SECTION 6.Regular Meetings. Regular meetings of the Board of Directors shall be held at such times and places as the Board of Directors shall from time to time by resolution determine.
SECTION 7.Special Meetings. Special meetings of the Board of Directors shall be held whenever called by the Chairman of the Board, Chief Executive Officer or President or by a majority of the directors then in office.
SECTION 8.Notice of Meetings. A notice of the place, date and time and the purpose or purposes of each meeting of the Board of Directors shall be given to each director by mailing the same at least two days before the meeting, or by telegraphing or telephoning the same or by delivering the same personally not later than the day before the day of the meeting.

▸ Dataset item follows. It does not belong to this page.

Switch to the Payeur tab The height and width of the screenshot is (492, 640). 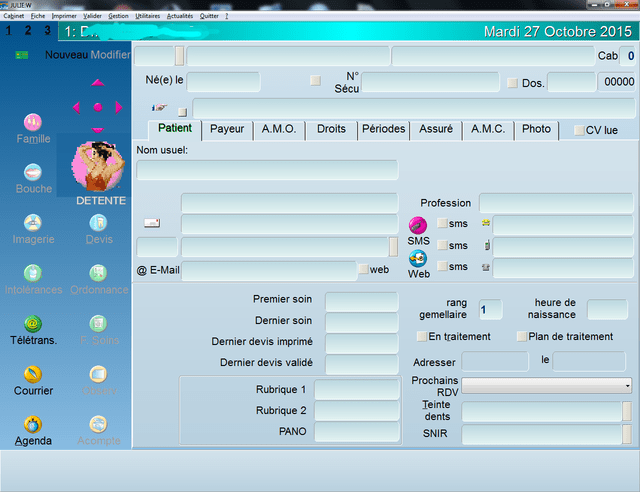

SECTION 9.Organization. At all meetings of the Board of Directors, the Chairman, if any, or if none or in the Chairman’s absence or inability to act the Chief Executive Officer, if any, or if none or in the Chief Executive Officer’s absence or inability to act the President, or in the President’s absence or inability to act any Vice-President who is a member of the Board of Directors, or in suchVice-President’s absence or inability to act a chairman chosen by the directors, shall preside. The Secretary of the Corporation shall act as secretary at all meetings of the Board of Directors when present, and, in the Secretary’s absence, the presiding officer may appoint any person to act as secretary.
SECTION 10.Resignation. Any director may resign at any time upon written notice to the Corporation and such resignation shall take effect upon receipt thereof by the Chief Executive Officer, President or Secretary, unless otherwise specified in the resignation. Any or all of the directors may be removed, with or without cause, by the holders of a majority of the shares of stock outstanding and entitled to vote for the election of directors.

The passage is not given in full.